Ultimately, this is an issue of the sanctity of marriage. It depends on how marriage is defined and the role marriage is perceived to possess in society. Some claim that marriage should lead to the creation of a familial unit, optimal for raising children. This definition stems from the basic fear that children being raised in a same-sex marriage will tend to "become" homosexual. There is no empirical evidence that this fear has any validity, but even if it did, is the creation of more homosexuals in society something that the state can or should prevent? Personal opinions and judgments are the prerogative of every citizen. The state, however, should have only one consideration: the protection of equal rights under the constitution.

The debate about same-sex marriages should not become a debate about homosexuality.
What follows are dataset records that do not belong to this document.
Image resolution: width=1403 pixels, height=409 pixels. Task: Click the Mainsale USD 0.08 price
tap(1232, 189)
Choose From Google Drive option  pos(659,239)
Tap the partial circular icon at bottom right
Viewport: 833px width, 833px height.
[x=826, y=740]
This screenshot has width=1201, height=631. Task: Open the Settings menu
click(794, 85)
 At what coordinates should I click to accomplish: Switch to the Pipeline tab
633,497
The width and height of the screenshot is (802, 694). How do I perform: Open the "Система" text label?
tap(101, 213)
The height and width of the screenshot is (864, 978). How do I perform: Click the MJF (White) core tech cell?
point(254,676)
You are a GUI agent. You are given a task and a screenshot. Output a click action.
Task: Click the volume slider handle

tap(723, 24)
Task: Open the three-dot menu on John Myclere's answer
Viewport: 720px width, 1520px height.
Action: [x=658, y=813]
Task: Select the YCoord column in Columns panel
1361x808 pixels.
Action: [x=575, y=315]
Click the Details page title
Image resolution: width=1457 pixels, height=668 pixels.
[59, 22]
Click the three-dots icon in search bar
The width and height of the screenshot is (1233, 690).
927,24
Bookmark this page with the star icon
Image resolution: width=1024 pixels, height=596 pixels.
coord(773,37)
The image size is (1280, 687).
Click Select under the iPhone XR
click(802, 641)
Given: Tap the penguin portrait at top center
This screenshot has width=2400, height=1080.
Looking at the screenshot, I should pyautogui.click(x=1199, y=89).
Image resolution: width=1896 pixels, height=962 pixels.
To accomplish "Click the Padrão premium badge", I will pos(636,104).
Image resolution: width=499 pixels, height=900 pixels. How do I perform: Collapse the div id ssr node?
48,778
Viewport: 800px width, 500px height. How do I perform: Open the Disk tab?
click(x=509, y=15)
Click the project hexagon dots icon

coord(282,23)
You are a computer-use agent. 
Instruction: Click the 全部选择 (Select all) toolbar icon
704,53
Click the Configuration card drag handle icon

Whether one approves or disapproves of homosexuality, it would be unjust to deny same-sex couples the same rights and protections of marriage. By banning same-sex marriages, this country essentially would cast a moral judgment on homosexuality. The idea that marriage should be between a man and a woman is inherently religious. America is not a theocracy, so religious sentiment has no place in the government's functioning. It took nearly 60 years for the injustice of Plessy v. Ferguson to be recognized. And, finally, someone recognized the injustice of illegal same-sex marriages. Perhaps the Massachusetts Supreme Court is being activist, but sometimes only activism catalyzes progress.